(Saved data entries)
((

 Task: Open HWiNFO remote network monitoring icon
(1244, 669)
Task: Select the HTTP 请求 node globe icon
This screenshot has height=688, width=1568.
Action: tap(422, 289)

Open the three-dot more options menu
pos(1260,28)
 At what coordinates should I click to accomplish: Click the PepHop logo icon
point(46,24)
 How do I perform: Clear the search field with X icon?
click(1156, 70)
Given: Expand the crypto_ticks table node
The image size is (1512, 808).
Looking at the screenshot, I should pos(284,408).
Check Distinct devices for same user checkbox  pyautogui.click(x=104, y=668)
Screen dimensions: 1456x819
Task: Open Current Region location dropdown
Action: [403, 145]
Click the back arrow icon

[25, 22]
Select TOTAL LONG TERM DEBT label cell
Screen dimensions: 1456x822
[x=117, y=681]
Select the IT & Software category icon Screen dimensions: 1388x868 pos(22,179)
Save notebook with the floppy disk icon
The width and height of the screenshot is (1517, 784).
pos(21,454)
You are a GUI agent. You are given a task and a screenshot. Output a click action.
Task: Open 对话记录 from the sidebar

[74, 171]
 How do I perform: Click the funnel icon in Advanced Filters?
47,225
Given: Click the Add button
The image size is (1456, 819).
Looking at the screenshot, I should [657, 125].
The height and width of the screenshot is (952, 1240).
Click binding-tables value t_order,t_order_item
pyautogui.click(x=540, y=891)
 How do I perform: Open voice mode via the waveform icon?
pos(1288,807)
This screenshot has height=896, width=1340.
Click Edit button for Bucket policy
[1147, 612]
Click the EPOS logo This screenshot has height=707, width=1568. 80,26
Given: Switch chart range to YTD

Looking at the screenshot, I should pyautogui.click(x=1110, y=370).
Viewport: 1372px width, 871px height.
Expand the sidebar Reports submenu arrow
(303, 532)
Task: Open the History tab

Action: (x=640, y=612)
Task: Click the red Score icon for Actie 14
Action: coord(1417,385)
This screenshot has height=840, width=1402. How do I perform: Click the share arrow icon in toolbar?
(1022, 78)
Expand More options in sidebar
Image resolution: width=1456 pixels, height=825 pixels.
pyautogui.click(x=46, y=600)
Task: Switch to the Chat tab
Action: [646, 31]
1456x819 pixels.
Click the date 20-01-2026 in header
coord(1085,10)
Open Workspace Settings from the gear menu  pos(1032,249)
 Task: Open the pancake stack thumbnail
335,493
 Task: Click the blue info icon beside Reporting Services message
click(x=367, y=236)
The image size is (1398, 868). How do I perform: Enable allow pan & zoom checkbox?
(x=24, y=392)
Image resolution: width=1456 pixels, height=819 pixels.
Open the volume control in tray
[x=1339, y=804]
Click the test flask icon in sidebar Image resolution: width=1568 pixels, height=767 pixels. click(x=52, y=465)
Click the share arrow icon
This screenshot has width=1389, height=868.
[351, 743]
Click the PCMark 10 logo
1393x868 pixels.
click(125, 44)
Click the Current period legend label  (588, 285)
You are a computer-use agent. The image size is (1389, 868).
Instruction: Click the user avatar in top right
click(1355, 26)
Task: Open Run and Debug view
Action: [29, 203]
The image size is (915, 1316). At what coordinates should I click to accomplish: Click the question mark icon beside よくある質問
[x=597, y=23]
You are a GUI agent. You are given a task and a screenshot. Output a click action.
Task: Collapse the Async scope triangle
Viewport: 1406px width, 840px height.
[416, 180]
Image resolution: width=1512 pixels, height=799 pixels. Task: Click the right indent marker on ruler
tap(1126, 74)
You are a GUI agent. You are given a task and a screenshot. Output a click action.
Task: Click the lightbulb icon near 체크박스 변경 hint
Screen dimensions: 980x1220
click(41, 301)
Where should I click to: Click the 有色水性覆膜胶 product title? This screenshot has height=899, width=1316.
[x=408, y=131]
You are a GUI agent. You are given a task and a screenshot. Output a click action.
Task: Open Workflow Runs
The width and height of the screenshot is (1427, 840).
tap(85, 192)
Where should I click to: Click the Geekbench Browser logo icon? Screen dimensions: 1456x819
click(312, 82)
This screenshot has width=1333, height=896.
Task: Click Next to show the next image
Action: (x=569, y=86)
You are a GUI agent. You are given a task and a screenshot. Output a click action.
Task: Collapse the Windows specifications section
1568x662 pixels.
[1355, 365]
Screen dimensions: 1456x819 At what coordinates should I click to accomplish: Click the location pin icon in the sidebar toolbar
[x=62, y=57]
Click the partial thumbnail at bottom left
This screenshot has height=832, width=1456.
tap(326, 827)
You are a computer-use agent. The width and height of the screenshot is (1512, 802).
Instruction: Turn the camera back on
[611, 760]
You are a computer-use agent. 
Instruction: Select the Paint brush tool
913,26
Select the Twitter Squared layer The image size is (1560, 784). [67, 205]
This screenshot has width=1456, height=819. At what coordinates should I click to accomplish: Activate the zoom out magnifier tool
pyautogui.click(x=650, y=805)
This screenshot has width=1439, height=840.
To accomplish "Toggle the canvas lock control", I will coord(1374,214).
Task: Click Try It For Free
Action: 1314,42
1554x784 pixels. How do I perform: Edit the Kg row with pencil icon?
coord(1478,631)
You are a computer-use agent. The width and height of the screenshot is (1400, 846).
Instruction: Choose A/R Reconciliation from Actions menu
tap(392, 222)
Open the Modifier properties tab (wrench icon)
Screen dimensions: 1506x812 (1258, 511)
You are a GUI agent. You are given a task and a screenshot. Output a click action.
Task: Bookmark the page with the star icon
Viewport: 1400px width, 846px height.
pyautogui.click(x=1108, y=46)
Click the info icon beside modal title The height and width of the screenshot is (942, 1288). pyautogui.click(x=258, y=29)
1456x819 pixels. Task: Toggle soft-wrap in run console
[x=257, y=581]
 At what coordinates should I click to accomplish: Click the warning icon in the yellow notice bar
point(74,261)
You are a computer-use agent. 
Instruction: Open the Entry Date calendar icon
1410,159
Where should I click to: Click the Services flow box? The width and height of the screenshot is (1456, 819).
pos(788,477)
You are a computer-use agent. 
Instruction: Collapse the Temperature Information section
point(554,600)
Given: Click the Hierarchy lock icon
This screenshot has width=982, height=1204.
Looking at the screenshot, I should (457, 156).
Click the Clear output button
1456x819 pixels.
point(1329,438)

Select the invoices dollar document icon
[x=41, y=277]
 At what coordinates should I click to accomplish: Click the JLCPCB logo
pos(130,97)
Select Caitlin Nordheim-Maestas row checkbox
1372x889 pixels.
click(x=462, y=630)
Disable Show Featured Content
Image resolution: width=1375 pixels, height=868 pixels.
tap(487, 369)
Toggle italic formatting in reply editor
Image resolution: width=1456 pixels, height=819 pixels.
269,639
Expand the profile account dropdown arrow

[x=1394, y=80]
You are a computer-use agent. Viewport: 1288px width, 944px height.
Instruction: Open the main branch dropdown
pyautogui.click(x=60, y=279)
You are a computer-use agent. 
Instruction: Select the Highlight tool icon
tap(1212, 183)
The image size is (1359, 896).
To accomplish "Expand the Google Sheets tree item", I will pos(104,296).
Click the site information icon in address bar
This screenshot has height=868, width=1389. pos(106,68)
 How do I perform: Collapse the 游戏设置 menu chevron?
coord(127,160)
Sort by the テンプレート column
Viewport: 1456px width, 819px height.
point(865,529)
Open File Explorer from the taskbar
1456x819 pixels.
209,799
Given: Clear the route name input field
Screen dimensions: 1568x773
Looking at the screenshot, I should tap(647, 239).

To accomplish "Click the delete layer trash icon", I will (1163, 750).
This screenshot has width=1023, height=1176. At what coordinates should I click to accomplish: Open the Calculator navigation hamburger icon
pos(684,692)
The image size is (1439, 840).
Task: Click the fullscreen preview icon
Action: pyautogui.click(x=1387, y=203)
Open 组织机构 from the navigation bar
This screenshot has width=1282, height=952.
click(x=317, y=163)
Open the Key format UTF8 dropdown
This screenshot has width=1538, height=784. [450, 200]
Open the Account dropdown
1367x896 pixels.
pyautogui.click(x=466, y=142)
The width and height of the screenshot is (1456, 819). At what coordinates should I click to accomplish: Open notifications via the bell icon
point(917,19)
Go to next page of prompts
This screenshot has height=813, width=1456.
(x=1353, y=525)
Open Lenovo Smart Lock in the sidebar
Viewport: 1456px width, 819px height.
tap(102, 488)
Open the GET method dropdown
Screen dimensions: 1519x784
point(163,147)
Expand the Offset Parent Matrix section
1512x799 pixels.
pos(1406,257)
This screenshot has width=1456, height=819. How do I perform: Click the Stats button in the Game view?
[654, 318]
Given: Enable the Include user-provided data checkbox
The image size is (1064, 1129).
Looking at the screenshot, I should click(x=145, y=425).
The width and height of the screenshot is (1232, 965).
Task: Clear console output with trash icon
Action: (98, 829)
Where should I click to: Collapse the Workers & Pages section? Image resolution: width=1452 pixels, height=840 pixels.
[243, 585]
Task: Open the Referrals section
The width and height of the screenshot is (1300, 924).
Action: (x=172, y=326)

))

▶ **Work task**
What is needed is every line of the records that contains the word "label".

▶ **Answer to this task**
Select TOTAL LONG TERM DEBT label cell
Click the Current period legend label  (588, 285)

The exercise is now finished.